Word for word, copy the lines from the one with "Instruction: Open the Escrow menu item" to the last line of the data below, counting both, and keep every picture out.

━━━ EXTRACTED ENTRIES

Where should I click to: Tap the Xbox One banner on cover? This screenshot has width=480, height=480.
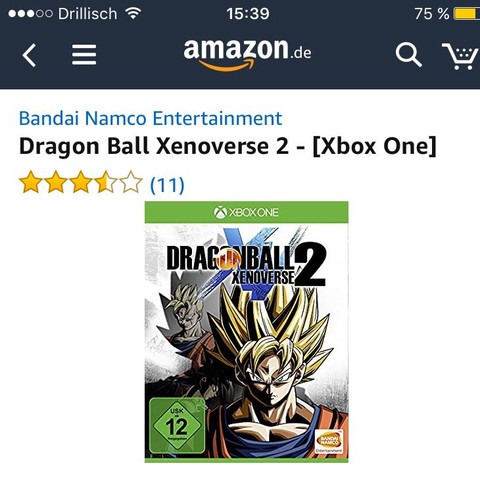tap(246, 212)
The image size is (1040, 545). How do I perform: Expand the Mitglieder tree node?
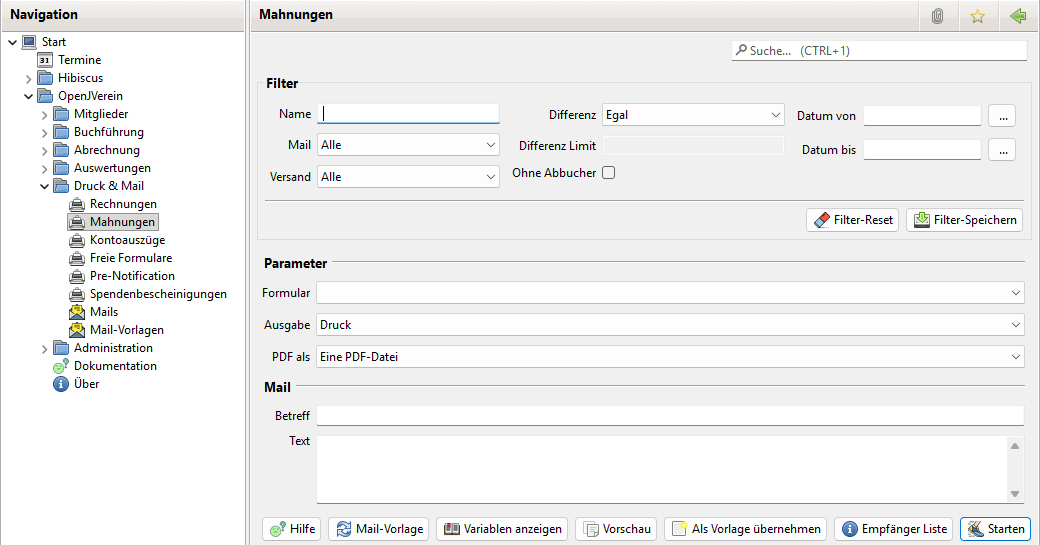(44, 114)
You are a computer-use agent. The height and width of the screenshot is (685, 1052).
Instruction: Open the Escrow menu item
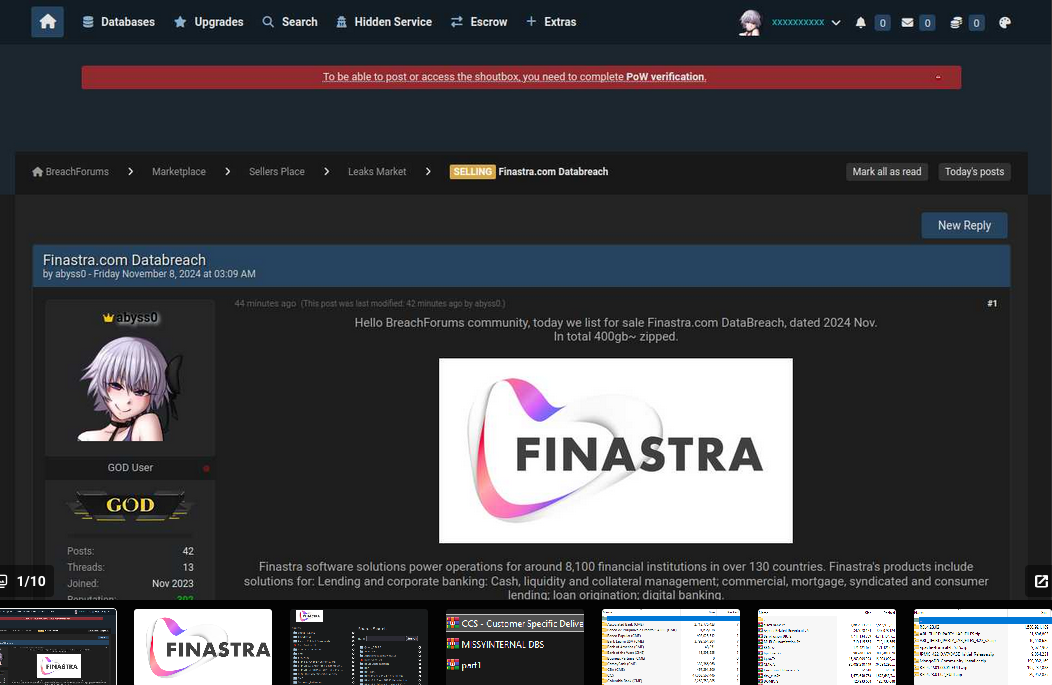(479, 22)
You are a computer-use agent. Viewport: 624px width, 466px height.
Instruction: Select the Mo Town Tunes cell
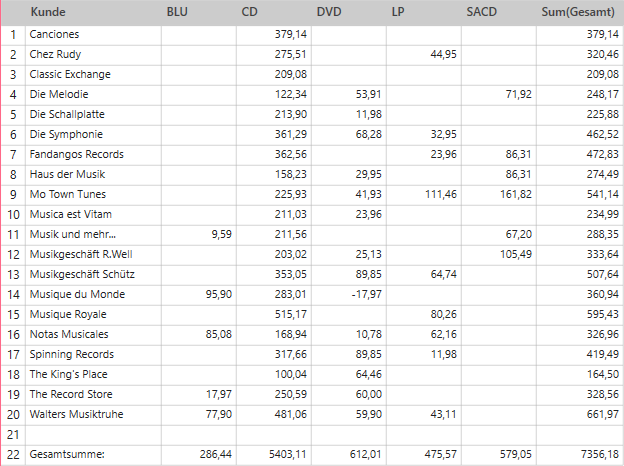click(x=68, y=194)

━━━━━━

- OUTPUT FOR THIS TASK
Instruction: Open the Escrow menu item
(479, 22)
You are a computer-use agent. Viewport: 624px width, 466px height.
Instruction: Select the Mo Town Tunes cell
click(x=68, y=194)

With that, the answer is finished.